Depuis l’accession d’Erdogan à la présidence de la République, en août 2014, 70 professionnels des médias ont été condamnés à des peines de prison (parfois suspendues) ou d’amendes en vertu de l’article 299, selon les informations recueillies par le représentant de RSF en Turquie qui a assisté à au moins 200 procès de professionnels des médias depuis huit ans. 

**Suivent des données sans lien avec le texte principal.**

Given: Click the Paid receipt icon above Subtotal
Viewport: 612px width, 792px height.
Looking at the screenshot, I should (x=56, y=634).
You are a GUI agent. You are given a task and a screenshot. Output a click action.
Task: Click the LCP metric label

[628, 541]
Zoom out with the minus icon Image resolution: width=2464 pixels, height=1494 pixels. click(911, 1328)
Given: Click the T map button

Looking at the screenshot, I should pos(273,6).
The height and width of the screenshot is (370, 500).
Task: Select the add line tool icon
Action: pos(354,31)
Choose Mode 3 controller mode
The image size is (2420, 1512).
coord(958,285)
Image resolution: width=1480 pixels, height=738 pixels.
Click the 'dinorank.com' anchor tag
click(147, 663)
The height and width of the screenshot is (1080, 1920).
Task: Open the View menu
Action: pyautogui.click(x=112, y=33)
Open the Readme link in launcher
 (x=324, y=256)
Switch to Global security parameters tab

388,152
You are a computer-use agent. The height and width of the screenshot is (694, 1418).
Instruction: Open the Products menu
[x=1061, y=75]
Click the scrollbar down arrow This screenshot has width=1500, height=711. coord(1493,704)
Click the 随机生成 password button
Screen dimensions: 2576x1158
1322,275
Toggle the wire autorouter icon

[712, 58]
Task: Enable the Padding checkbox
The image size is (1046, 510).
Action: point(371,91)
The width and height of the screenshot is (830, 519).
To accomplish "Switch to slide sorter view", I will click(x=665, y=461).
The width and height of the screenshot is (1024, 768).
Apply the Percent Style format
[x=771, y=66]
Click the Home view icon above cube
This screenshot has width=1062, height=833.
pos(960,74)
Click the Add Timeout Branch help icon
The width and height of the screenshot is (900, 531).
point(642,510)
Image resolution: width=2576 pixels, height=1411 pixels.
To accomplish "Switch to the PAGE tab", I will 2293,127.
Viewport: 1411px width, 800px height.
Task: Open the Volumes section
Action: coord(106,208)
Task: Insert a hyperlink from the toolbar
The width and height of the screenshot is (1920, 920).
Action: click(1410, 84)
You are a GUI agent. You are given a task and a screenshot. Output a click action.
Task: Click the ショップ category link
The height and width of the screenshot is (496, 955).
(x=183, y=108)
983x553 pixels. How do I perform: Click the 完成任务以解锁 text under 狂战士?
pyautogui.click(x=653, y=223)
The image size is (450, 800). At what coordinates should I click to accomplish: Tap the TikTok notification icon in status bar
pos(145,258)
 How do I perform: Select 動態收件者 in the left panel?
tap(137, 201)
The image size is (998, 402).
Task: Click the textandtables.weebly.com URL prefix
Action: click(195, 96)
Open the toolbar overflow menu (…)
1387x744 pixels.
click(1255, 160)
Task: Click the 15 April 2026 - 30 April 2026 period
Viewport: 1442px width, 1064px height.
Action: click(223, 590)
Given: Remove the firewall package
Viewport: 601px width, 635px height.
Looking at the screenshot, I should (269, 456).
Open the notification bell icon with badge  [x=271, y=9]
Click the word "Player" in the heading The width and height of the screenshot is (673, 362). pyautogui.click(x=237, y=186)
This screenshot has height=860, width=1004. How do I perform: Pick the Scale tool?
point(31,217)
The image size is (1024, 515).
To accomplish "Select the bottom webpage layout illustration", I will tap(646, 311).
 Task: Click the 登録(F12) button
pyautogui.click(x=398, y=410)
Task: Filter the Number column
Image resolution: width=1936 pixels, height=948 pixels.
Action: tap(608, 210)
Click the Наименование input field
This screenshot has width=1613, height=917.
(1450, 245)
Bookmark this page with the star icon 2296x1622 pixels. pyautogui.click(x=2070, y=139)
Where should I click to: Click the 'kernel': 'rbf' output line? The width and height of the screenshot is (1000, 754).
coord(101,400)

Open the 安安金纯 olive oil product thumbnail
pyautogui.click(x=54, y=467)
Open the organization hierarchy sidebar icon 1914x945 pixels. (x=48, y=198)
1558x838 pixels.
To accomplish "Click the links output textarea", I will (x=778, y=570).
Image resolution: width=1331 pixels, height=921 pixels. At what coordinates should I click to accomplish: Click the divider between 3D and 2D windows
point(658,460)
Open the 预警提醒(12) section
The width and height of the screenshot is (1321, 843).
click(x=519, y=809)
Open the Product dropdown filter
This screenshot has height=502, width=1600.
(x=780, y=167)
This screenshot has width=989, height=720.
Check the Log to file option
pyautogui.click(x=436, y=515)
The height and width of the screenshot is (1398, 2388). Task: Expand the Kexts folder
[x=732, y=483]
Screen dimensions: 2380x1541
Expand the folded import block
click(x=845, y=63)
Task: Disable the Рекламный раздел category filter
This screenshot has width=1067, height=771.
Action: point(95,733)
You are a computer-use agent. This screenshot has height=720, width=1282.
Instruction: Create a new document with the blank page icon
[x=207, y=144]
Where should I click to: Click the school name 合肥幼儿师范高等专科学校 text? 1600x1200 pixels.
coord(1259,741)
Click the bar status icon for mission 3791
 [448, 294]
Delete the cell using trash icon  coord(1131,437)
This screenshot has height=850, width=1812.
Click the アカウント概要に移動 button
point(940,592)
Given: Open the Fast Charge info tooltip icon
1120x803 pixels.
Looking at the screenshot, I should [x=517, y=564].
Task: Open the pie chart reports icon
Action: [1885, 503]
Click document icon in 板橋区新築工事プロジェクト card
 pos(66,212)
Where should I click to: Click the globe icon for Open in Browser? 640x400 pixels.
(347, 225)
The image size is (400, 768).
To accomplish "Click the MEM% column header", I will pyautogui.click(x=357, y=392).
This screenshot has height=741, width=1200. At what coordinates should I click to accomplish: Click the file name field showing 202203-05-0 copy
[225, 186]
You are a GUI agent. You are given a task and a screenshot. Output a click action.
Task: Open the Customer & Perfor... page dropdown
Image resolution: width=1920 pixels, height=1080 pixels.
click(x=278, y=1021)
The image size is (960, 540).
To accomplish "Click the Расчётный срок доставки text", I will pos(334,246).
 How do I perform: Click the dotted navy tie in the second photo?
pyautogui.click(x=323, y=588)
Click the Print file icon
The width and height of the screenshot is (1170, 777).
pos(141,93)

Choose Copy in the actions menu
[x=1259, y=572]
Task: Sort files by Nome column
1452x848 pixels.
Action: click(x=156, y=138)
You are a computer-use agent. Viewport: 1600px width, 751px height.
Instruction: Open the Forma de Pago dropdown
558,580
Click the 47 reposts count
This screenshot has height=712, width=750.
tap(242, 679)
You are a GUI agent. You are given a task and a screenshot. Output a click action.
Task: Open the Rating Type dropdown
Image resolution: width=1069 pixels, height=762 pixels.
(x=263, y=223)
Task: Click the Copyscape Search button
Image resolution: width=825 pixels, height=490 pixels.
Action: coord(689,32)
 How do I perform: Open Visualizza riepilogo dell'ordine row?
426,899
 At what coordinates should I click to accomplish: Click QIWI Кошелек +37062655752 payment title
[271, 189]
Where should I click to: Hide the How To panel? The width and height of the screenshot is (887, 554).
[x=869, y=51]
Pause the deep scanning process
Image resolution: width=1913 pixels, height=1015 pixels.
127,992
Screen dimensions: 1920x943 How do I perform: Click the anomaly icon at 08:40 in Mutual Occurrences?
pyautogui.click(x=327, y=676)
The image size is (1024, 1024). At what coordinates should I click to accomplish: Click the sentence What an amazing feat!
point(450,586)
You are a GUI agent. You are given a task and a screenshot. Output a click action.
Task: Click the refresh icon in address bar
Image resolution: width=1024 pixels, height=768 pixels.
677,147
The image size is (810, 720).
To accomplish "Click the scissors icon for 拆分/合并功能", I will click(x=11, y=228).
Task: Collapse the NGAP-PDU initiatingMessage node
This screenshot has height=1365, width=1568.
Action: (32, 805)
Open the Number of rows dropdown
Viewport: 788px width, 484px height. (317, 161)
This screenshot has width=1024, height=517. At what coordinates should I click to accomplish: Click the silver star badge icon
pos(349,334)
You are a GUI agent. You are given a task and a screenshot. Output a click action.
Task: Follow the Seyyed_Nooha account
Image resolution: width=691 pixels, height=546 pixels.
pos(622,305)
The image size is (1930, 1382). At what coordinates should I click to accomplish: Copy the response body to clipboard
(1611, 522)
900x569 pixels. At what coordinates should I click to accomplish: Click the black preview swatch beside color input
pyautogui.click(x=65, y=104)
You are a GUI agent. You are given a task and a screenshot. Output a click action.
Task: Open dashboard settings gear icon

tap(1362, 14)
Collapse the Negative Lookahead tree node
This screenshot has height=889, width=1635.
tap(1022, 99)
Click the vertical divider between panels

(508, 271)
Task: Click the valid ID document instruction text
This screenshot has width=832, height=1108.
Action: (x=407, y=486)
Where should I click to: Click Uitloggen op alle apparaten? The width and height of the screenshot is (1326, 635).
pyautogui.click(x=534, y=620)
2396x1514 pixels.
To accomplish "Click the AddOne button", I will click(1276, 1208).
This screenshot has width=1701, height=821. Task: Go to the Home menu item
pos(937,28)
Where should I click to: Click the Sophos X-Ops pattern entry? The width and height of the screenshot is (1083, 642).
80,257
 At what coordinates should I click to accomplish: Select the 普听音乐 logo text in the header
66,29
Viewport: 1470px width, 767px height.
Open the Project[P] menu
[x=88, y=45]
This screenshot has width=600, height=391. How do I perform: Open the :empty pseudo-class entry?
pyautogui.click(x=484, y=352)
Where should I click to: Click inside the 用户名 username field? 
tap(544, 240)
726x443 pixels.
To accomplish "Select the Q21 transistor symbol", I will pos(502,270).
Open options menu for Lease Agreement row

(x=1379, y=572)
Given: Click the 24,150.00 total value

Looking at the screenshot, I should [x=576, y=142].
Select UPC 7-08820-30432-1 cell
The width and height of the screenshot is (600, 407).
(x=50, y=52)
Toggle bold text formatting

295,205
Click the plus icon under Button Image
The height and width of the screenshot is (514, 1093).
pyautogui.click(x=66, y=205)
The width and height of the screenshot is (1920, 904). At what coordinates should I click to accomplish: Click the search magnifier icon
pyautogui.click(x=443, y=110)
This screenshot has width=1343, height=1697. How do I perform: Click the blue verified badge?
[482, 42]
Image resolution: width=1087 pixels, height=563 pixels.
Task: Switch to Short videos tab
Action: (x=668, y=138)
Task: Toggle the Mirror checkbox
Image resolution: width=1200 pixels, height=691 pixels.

Les journalistes ne sont pas les seuls à voir leur liberté d’expression restreinte par l’article 299.  Selon les dernières données du ministère de la Justice turc, entre 2014 et 2020, pas moins de 160 169 enquêtes relatives à l’article 299 ont été ouvertes, dont 35 507 ont mené à des poursuites. Un total de 38 608 personnes, dont plus de 1 000 âgées de moins de 18 ans, ont été traduites devant la justice et 12 881 (dont 10 enfants) ont été condamnées à diverses peines – parmi lesquelles 3 625 à de la prison.

 

Violation de la liberté d’expression

En octobre 2021, la Cour européenne des droits humains (CEDH) a statué, dans l’affaire Vedat Şorli c. Turquie, que l’article 299 constituait une violation de la liberté d’expression, déclarant notamment qu’« une protection accrue par une loi spéciale en matière d’offense n’est, en principe, pas conforme à l’esprit de la Convention et à l’intérêt d’un Etat de protéger la réputation de son chef ».

 

L’article 299 a été maintenu au Code pénal en dépit des réformes menées en 2005 visant à faciliter l’entrée de la Turquie dans l’Union européenne et de l’appel par la Commission de Venise du Conseil de l’Europe pour son abrogation en 2016.

 

La Turquie occupe la 153e place sur 180 au Classement mondial de la liberté de la presse établi par RSF en 2021.